2. It isn't possible to directly copy the Fomega definitions into
SML, because SML lacks higher-kinded polymorphism in the core
language. The encoding presented here relies on the fact that the
SML module system (with SML/NJ extensions) allows for some of
System F omega to be encoded. See the link below to Rossberg, Russo
and Dreyer's paper on encoding modules into System F omega.
3. As hinted in the last point, this is not standard Standard
ML. The encoding relies on being able to put functors inside
modules, which AFAIK is an SML/NJ extension. This code doesn't work
in, e.g., PolyML.
4. This encoding is effectively useless for writing actual SML
programs, unless you use an ML system with first-class module
support. Values of each of the defined GADTs are built up by using
structures and functor applications, which can only happen at
compile-time. Thus we cannot construct or eliminate values of GADTs
at runtime.
In OCaml, which does have support for first-class modules, we can
reflect the module types defined below as value types, as so
construct them, pass them around, and eliminate them, at
runtime. In OCaml:
type ('a,'b) = (module Eq with type a = 'a and type b = 'b)
let refl = (module Refl)
3. Each of the eliminators is defined in terms of eliminating to a
value type (e.g., 'a f in the signature BoolIndData). In each of
the proof examples below, this is eventually wrapped up into a new
structure of the right signature. Unforunately, this means that
proofs are often constructed in a roundabout
continuation-passing-style (see the proof of NotNotX_eq_X
below).
Ideally, I would've liked to define eliminators in terms of
elimination into a given signature with a type parameter. However,
I'm pretty sure that this would require the ability to abstract
over signatures, which SML(/NJ) does cater for, and OCaml only has
limited support.
In a system with first-class module support, this problem is
eliminated (lol) because we can lower everything into the value
language. (Although OCaml's lack of real higher-kinded type
variables eventually causes pain).
4. Neither SML(/NJ) nor OCaml have support for defining type-level
functions that aren't just either synoyms or fresh datatype
definitions. Therefore, to simulate type-level functions, I copied
Jon Sterling's approach and simply postulated the defining
equations of the functions I needed.
5. One might reasonably worry whether or not the GADTs defined
below are really the genuine thing. An answer to this is provided
by (a) an encoding of the SML module system in Fomega by Rossberg,
Russo and Dreyer's "F-ing modules":
http://www.mpi-sws.org/~dreyer/papers/f-ing/main.pdf
and (b) by my paper that constructs a relationally parametric
module of System F omega and proves that the Church encodings of
GADTs are adequate:
http://bentnib.org/fomega-parametricity.html
These together do not form a fully formal proof in this specific
case however, since neither paper deals with the extra features of
SML. In particular, the effect of effects on relational
parametricity has not yet, to my knowledge, been studied on
conjunction with higher kinds. *)
(**********************************************************************)
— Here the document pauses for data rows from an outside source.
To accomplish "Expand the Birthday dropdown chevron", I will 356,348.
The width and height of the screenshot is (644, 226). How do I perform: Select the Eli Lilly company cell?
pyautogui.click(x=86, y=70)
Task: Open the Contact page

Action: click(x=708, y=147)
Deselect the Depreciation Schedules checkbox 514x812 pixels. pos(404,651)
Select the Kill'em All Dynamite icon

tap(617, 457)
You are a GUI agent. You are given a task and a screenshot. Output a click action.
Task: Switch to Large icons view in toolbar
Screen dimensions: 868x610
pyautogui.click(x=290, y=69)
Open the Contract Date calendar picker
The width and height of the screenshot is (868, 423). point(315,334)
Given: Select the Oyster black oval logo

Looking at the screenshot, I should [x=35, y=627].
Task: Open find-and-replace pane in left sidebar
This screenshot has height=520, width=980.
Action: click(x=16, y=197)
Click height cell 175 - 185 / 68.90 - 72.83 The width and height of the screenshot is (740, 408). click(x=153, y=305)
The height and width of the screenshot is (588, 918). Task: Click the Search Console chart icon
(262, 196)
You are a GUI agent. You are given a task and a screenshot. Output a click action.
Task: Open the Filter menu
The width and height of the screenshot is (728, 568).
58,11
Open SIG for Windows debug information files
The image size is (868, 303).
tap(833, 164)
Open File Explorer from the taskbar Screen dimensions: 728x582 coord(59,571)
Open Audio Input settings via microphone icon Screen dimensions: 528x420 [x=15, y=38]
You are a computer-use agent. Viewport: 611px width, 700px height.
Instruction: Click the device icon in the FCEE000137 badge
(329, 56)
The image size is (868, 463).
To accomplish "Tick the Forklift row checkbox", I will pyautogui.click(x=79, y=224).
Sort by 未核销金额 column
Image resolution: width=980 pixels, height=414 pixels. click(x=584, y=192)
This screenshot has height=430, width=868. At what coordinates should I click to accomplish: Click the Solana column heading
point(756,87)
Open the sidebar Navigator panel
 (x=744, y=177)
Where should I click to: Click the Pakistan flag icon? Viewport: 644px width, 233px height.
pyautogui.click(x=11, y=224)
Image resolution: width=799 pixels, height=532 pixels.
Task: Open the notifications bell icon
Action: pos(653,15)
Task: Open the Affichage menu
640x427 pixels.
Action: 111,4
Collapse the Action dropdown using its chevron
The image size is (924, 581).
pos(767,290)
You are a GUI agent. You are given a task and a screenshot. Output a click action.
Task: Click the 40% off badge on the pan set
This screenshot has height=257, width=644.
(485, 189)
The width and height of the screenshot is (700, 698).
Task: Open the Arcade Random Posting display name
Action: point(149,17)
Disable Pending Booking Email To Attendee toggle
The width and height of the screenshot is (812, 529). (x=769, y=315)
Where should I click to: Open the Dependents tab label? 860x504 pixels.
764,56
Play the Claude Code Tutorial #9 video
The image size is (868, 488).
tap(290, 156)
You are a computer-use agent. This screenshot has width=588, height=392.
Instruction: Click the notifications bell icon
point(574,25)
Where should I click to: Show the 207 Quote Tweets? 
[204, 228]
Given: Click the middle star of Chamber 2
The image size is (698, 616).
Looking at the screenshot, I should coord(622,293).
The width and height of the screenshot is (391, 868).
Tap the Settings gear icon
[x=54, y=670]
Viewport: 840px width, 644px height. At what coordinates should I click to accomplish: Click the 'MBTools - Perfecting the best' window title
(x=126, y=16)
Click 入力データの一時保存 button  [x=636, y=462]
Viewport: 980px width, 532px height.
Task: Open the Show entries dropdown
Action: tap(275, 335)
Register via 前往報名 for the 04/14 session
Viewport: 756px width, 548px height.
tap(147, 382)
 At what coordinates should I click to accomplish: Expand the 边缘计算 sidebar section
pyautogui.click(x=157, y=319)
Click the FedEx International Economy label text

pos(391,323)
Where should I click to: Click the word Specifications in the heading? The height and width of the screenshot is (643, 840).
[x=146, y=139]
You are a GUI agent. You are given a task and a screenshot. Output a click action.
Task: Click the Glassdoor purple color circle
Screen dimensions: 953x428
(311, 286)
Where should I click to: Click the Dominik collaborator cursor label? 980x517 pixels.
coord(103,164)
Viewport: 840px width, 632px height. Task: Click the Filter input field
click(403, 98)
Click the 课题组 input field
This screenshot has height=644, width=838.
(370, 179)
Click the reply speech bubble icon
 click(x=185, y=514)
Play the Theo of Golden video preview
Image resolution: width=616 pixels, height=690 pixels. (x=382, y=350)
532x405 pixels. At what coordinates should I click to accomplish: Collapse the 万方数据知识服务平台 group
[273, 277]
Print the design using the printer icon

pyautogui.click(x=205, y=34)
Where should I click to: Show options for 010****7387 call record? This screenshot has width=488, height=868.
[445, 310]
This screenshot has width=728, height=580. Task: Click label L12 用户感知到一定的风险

(* Encoding of the singleton boolean GADT.
In Haskell:
data Bool :: * -> * where
TT :: Bool TT
FF :: Bool FF
In System F omega, Church-encoded:
Bool b = forall f : * -> *. f tt -> f ff -> f b
*)
(* Type-level representations of the bool constructors. *)
type tt = unit
type ff = unit
(* A generic bool-elimination job description. *)
signature BoolIndData =
sig
type 'a f
val case_tt : tt f
val case_ff : ff f
end
signature Bool =
sig
type v
functor Elim (I : BoolIndData) : sig val proof : v I.f end
end
structure TT : Bool where type v = tt =
struct
type v = tt
functor Elim (I : BoolIndData) =
struct
val proof = I.case_tt
end
end
structure FF : Bool where type v = ff =
struct
type v = ff
functor Elim (I : BoolIndData) =
struct
val proof = I.case_ff
end
end
(**********************************************************************)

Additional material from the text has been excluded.